Dati forniti:
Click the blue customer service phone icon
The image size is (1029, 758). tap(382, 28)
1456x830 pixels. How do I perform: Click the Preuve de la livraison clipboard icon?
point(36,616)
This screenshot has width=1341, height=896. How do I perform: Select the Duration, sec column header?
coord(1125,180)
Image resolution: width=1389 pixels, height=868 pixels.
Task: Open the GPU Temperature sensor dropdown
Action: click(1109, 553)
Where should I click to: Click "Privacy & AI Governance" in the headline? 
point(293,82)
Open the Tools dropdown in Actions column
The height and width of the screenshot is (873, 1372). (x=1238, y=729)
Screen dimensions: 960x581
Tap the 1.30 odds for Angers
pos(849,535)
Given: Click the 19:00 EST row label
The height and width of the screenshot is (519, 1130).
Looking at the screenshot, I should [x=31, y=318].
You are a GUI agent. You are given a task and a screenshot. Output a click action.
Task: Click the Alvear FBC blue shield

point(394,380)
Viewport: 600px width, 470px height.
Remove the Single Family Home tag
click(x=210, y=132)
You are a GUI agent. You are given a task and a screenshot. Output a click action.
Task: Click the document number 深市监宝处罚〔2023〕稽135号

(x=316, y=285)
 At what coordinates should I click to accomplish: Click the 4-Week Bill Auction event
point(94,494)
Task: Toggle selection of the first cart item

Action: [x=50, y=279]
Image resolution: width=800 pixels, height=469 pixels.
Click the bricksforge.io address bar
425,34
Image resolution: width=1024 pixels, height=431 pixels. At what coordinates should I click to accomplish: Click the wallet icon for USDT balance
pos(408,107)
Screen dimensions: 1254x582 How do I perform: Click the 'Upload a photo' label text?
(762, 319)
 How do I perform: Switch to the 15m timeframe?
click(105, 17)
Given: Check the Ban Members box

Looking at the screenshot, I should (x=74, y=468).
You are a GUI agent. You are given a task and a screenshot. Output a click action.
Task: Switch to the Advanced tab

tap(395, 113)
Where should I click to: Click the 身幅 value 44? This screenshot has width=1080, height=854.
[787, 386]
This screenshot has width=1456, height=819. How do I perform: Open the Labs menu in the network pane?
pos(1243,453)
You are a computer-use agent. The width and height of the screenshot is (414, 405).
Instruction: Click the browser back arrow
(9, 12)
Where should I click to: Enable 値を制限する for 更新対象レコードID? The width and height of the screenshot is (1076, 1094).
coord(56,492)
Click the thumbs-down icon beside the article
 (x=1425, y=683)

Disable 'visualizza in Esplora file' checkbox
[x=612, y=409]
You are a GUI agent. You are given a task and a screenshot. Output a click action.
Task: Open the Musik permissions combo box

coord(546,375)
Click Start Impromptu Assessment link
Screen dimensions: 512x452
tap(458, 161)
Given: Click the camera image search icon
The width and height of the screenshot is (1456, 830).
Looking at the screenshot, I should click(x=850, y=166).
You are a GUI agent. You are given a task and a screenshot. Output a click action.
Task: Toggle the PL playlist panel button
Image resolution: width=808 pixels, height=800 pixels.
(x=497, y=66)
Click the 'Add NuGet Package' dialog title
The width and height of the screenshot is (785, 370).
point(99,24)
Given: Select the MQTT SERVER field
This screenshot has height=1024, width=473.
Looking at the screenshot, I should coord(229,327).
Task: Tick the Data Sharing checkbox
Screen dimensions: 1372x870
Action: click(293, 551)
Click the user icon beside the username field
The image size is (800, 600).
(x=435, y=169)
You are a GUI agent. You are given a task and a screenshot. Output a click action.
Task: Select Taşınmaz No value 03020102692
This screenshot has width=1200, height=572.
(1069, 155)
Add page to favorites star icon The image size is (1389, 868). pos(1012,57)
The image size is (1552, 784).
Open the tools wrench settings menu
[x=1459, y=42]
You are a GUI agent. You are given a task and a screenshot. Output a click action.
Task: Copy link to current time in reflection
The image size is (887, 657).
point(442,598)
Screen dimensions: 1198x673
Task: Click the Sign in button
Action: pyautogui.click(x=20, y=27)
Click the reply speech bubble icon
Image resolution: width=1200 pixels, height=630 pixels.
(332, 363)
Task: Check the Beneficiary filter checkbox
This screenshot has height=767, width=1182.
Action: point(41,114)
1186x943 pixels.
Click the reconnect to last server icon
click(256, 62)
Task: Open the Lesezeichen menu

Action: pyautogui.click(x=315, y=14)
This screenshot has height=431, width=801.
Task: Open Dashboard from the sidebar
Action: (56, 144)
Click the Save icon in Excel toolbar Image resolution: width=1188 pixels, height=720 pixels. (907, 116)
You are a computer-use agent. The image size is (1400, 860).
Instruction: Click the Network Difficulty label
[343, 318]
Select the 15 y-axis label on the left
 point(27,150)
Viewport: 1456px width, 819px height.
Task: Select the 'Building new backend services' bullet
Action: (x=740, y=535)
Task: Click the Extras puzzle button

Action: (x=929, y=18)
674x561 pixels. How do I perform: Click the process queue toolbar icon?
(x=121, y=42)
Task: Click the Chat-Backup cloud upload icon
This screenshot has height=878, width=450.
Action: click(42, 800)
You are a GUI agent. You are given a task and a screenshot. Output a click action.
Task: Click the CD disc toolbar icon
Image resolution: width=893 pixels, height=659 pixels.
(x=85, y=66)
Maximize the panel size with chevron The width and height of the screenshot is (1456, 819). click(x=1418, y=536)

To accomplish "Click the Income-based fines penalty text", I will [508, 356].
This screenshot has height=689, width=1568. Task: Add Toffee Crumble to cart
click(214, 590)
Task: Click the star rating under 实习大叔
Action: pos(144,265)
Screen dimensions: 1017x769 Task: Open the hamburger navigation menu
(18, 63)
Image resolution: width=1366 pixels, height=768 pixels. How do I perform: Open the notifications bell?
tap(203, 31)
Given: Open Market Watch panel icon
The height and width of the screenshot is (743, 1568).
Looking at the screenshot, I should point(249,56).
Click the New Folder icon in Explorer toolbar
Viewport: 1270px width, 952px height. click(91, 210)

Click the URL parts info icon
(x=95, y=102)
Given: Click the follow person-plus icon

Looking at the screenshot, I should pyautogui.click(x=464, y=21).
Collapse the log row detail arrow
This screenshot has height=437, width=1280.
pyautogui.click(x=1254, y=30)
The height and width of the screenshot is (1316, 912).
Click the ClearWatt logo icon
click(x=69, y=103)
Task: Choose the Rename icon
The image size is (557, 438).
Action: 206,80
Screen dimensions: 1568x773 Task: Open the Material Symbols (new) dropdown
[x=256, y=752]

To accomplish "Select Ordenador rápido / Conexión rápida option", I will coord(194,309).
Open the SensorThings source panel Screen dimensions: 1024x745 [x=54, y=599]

Obiettivo:
Riscrivi le voci dalla riga che contiene "Task: Choose the Rename icon" fino alla fine delle voci, entrambe incluse, richieste comprese. In ogni risposta aggiungi -28 a ciascuna coordinata.

Esito del compito:
Task: Choose the Rename icon
The image size is (557, 438).
Action: 178,52
Screen dimensions: 1568x773 Task: Open the Material Symbols (new) dropdown
[x=228, y=724]

To accomplish "Select Ordenador rápido / Conexión rápida option", I will coord(166,281).
Open the SensorThings source panel Screen dimensions: 1024x745 [x=26, y=571]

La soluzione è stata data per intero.